A Spring Hill church and a nonprofit group that helps the homeless and low-income is working to make sure those in need have a better option — bicycles.

While it may not be a car, the bikes make getting around easier and may be the difference between being unemployed and working, said Ellen Paul, executive director of the Nature Coast Community Foundation, which recently partnered with the Grace Presbyterian Bicycle Ministry to collect, repair and present bikes to those in need.

“One of the problems of being homeless is no transportation,” said Paul, whose group helps the homeless with various needs, from filing paperwork for benefits, to food, shelter, obtaining GEDs and finding work. Over the summer, Paul became aware of the program at the church, operated by Bob Sieczkowski, who takes in donated bikes and gets them road ready for those in need free of charge. Paul and her group joined what she called a “worthy effort.”

“Since June we’ve collected our 100th bike for low-income people,” said Paul. “The community has been wonderful.”

Paul said many people have bikes they don’t use that could be donated. Bikes that have problems are OK, as Sieczkowski is very handy with fixing them, she said.
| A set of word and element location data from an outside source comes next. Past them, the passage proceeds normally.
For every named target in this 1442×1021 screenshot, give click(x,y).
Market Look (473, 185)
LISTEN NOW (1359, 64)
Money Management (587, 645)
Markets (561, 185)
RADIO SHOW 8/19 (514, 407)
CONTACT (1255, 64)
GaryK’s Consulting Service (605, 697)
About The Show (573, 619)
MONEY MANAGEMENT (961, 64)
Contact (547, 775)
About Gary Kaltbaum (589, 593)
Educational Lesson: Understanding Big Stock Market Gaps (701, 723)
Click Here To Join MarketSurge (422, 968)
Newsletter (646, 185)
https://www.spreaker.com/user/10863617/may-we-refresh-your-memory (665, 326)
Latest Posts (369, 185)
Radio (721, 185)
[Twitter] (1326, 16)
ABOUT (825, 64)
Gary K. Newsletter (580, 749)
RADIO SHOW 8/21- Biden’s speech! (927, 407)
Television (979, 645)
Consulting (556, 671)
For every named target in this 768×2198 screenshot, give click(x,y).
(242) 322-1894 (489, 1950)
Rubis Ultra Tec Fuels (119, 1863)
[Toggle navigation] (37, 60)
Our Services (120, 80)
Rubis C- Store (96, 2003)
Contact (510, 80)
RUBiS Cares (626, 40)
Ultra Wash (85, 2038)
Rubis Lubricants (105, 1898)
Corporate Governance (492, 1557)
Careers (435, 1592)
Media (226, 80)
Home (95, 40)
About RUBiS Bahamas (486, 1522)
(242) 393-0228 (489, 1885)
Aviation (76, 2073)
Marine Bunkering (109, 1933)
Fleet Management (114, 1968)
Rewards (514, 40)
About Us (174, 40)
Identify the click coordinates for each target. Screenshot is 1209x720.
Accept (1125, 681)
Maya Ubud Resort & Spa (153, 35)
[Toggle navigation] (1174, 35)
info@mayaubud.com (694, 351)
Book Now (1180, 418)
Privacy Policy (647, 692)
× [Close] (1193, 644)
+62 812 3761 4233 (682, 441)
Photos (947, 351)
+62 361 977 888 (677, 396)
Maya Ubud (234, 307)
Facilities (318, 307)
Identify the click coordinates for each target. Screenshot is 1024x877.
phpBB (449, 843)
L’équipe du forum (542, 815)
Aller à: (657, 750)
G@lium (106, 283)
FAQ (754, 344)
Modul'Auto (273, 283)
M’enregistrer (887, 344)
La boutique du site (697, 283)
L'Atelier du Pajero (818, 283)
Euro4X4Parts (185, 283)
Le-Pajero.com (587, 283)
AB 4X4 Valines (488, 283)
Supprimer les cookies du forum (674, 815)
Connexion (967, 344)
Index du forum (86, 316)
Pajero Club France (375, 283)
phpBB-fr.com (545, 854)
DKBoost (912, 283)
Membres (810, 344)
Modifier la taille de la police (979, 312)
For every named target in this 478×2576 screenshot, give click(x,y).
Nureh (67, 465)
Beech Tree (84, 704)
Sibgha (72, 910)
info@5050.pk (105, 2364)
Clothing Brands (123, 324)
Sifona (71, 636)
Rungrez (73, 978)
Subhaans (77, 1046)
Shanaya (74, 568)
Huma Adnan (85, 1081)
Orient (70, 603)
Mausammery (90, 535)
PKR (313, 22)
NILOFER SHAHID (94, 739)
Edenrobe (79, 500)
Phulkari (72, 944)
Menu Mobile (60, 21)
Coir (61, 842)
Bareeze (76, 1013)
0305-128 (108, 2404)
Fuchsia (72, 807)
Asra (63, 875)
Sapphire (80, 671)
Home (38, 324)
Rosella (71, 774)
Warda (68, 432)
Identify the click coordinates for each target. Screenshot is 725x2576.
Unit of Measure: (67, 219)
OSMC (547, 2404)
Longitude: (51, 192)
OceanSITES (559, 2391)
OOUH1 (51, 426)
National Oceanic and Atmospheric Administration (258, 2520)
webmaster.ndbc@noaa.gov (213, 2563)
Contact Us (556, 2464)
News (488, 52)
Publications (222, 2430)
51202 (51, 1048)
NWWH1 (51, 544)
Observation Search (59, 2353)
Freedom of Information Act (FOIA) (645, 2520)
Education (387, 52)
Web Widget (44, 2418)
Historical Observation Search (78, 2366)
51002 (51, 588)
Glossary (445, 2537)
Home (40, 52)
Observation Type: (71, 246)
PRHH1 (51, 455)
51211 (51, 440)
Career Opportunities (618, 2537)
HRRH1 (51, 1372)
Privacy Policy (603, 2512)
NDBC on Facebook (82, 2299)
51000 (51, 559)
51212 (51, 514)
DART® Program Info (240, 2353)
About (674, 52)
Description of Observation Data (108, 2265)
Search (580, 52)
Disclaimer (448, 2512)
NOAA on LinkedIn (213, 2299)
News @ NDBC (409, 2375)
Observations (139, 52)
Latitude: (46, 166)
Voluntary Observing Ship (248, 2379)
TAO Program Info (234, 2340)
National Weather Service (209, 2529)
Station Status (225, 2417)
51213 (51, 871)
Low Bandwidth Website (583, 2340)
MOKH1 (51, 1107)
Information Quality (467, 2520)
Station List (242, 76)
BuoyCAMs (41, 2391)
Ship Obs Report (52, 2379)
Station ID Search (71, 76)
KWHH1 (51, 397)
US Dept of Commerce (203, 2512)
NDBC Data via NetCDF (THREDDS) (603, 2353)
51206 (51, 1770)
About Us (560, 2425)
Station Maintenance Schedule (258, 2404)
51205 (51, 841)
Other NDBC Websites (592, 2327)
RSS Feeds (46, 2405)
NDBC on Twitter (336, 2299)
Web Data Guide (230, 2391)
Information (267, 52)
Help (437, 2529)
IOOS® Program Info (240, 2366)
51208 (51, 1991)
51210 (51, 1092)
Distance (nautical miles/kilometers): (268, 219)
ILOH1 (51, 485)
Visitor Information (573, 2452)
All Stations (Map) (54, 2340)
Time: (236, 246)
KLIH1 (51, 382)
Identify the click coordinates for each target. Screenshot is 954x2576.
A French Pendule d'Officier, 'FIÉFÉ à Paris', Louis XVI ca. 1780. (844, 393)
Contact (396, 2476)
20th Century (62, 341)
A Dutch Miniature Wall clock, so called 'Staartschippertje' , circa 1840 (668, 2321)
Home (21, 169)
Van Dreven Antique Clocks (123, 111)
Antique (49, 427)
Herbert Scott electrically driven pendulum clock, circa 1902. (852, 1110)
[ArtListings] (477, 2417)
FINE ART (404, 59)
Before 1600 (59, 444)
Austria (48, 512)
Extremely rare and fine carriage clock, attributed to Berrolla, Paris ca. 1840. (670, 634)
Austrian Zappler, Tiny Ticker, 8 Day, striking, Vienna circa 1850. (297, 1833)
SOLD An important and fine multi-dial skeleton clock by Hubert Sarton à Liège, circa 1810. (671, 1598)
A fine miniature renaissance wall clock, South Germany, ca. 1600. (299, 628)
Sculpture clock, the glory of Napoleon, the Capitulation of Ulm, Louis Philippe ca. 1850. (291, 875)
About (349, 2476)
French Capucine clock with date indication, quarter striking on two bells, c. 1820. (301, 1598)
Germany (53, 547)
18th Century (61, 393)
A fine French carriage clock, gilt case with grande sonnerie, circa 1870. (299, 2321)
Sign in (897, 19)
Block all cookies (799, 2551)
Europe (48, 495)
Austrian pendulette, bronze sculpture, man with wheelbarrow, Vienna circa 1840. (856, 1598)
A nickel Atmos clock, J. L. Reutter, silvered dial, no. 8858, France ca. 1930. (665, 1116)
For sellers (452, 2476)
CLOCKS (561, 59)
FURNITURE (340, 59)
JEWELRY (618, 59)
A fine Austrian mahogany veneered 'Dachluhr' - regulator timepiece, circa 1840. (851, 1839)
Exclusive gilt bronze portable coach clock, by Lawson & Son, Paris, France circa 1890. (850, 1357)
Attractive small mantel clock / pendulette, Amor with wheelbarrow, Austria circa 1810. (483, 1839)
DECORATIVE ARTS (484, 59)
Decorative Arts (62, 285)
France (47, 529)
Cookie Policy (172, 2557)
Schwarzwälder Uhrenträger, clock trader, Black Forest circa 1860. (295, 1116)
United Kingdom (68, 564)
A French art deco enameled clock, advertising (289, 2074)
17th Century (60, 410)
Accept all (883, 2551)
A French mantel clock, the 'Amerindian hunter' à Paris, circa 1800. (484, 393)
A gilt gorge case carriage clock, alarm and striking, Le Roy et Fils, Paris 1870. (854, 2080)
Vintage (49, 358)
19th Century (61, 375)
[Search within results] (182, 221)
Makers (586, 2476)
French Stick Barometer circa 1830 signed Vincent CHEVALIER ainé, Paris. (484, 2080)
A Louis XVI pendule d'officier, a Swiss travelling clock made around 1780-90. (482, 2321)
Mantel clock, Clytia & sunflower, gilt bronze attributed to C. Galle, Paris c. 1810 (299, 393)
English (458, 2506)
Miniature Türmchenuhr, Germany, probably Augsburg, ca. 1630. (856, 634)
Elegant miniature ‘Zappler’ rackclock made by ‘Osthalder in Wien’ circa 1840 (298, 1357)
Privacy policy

“They’re for people who need them,” said Sieczkowski, who goes by the nickname “Big Bob” and has been working at the church fixing bikes for nine years. “People who need a way to get around and to work, people who lost their license, people just out of jail or veterans who have to get to programs—they need them.”

Sieczkowski said the efforts of Paul have significantly increased the number of bikes coming into the ministry, which funds the operation with community donations.

Bike donations can be dropped off at the church on Tuesdays and Wednesday between 8 and 11 a.m. It is at 375 Spring Hill Drive. To have a bike picked up or to request a bike, call the church at 352-683-2082 or Paul at 352-600-9555.

“If someone needs a bike, our goal is to just make life easier, to help them get good jobs and be a part of society,” said Paul, adding that something as basic as a bicycle can be the difference for some.

Among the most recent success stories for Paul and her group are a homeless veteran “who now has a roof over his head,” moving a family with no place to go into a house.

“We need to get more to move out of the woods and into situations more tenable,” said Paul, who added that her group needs volunteers to work with the homeless, to help with transportation to medical appointments, shopping and job interviews. Volunteers also serve as one-on-one mentors. Those interested can call Paul.

One family the foundation works with has a child in need or special orthopedic shoes and medical care, which, thanks to volunteers and the community, will be getting what they need to make the girl’s life easier.

“We work with them (clients) individually, so it takes more volunteers to help more people,” said Paul. “We really need drivers, mentors and people to help cook meals.”